[发明专利]用于鸡传染性支气管炎病毒RT-PCR检测的引物及含有该引物的试剂盒及其检测方法

权利要求书

1.一种用于鸡传染性支气管炎病毒荧光定量RT-PCR检测的引物，其特征在于，所述的引物对是通过对GenBank中公布的IBV基因组序列进行比较分析，选择5′端非编码区序列中无特殊结构且高度保守的区域设计而成。

2.根据权利要求1所述的一种用于鸡传染性支气管炎病毒荧光定量RT-PCR检测的引物，其特征在于，所述引物对的核苷酸序列分别如下所示：

引物1:5’–CCGTTGCTTGGGCTACCTAGT-3’；或

5’–CTTTTGAGCCTAGCGTTGG-3’；或

5’–GGCGGGTGTGTGGAAGTAGC-3’；

引物2:5’–CGCCTACCGCTAGATGAACC-3’；或

5’–TTGTCACTGTCTATTGTATGTCTGC-3’；或

5’–GCCGACCTTGTGCGAGAACG-3’。

3.一种包含权利要求1或2所述引物的鸡传染性支气管炎病毒荧光定量RT-PCR检测试剂盒，其特征在于，包括引物对、SYBRGreenI实时荧光定量RT-PCR扩增预混液、阳性对照和水。

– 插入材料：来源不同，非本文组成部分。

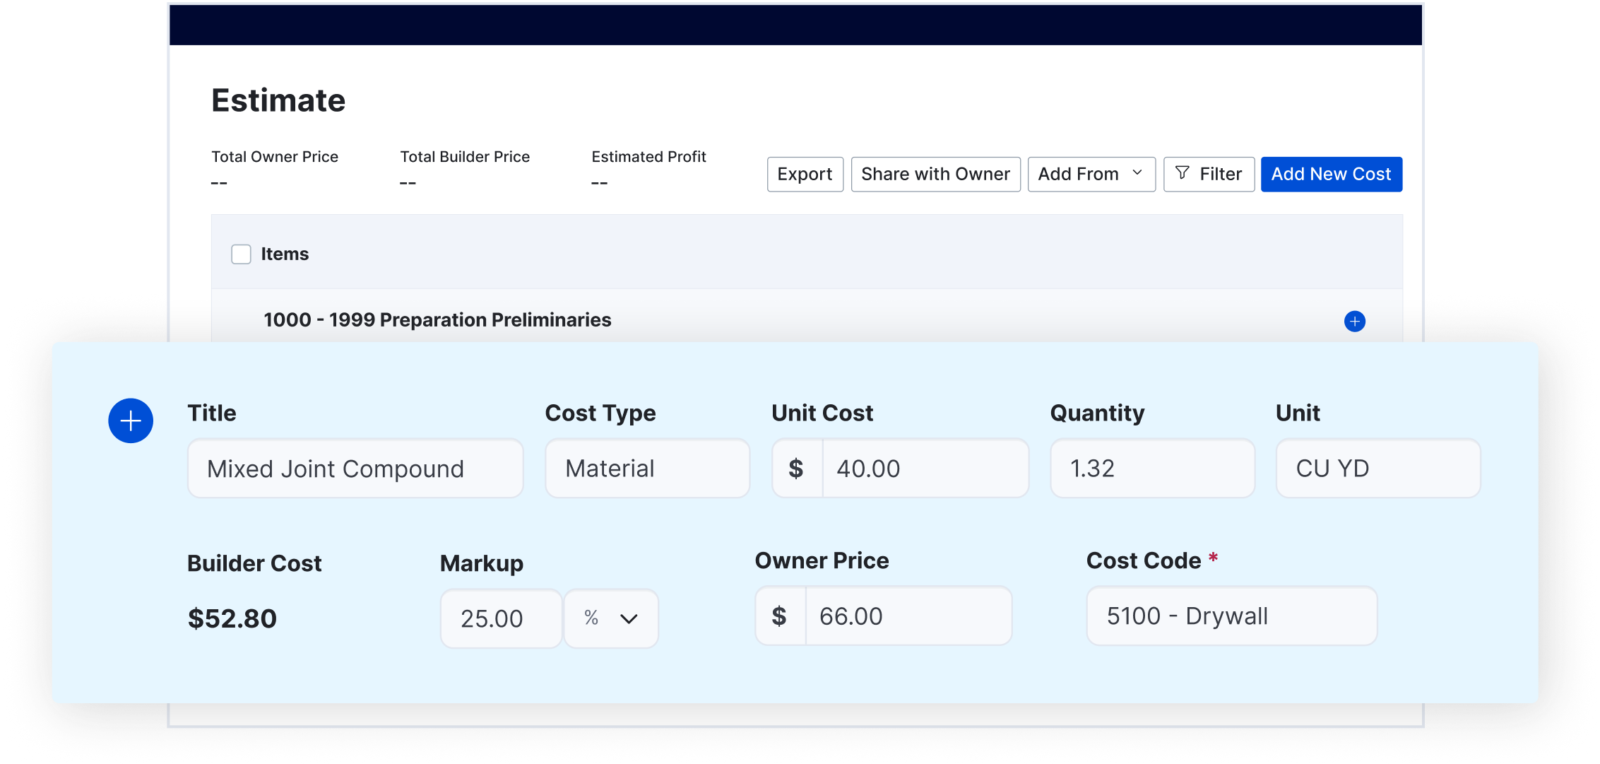Open the Cost Type dropdown showing Material
Screen dimensions: 1600x764
(646, 468)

4.根据权利要求3所述的鸡传染性支气管炎病毒荧光定量RT-PCR检测试剂盒，其特征在于，所述实时荧光定量RT-PCR扩增预混液：包含有SYBRGreenI、ROXReferenceDye、DNA聚合酶、反转录酶、dNTPs、Mg2+和RNA酶抑制剂。

5.根据权利要求3所述的鸡传染性支气管炎病毒荧光定量RT-PCR检测试剂盒，其特征在于，所述的阳性对照包含有IBV基因组5′端非编码区保守序列的重组质粒。

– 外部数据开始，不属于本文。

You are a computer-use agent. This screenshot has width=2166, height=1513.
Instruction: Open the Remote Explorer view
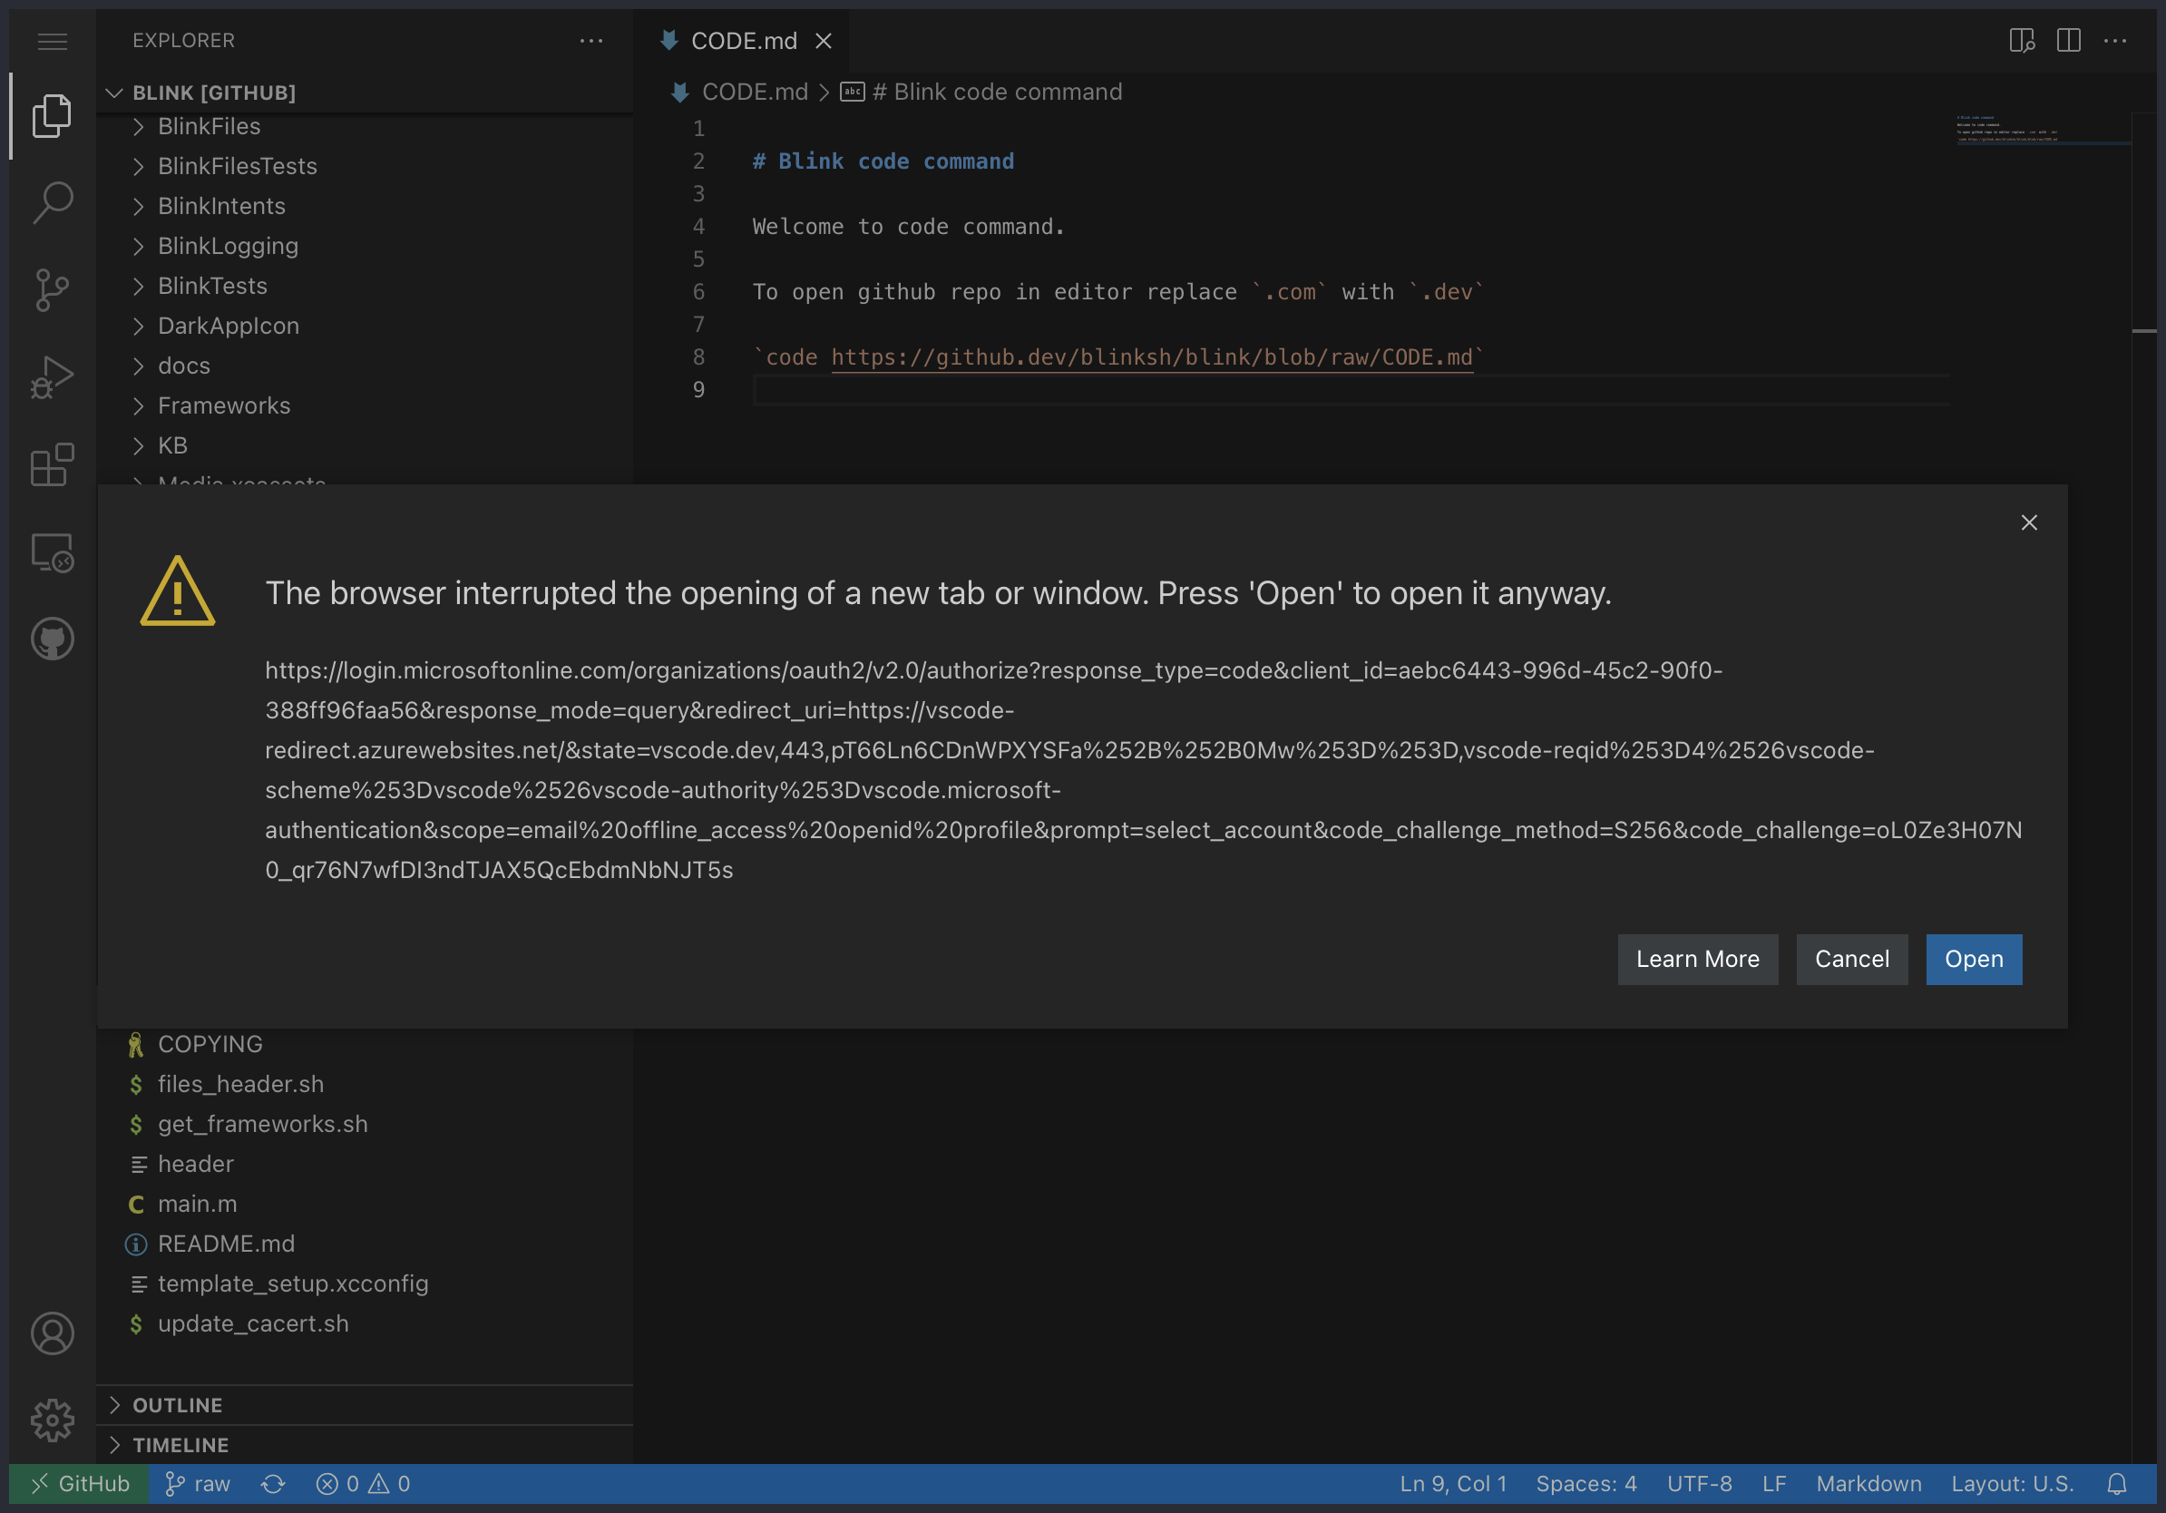pos(52,553)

6.一种鸡传染性支气管炎病毒荧光定量RT-PCR检测试剂盒的检测方法，其特征在于，按以下步骤进行：

1）阳性对照质粒的构建：

5′端非编码区序列的RT-PCR扩增：根据传染性支气管炎病毒H120的基因组序列设计引物，用于扩增其5′端非编码区片段；

将H120疫苗株接种于SPF鸡胚，后收获尿囊液；采用RNAisoPlus提取基因组RNA，反转录采用PrimeScript1stStrandcDNASynthesisKit，构建20μL的反应体系，以5R作为反转录引物进行反转录反应；

以上述反转录产物为模板，采用引物对5F和5R进行PCR扩增，PCR反应采用高保真酶PrimeSTARHSDNAPolymerase，构建50μL的反应体系；PCR产物经电泳检测后进行胶回收；

重组质粒的构建及鉴定：将上述胶回收的DNA片段用Taq酶进行加T处理后，连接到pMD18-T载体中，转化JM109基因工程菌，菌落PCR鉴定阳性克隆，将获得的阳性克隆进行序列测定，筛选阳性对照质粒pMD5UTR；

2）标准曲线的建立和溶解曲线分析

提取阳性对照质粒pMD5UTR，并进行定量，然后按照10倍梯度进行稀释至10⁰～10⁹拷贝/μL，以不同稀释度的阳性质粒作为模板，每个稀释度设3个重复，进行SYBRGreenI实时荧光定量PCR扩增，绘制标准曲线；扩增反应体系为：SYBRGreenI、ROXReferenceDye、ExTaqHSDNA聚合酶、dNTPs、Mg2+等10μL，pMD5UTR质粒2μL，浓度为10μmol/L的引物1和引物2各0.4μL，dH₂O补足至20μL，扩增反应程序为：95℃30s，然后95℃5s，60℃20s进行40个循环，然后95℃30s，20℃/s，60℃30s，20℃/s，95℃30s，0.1℃/s进行溶解曲线分析。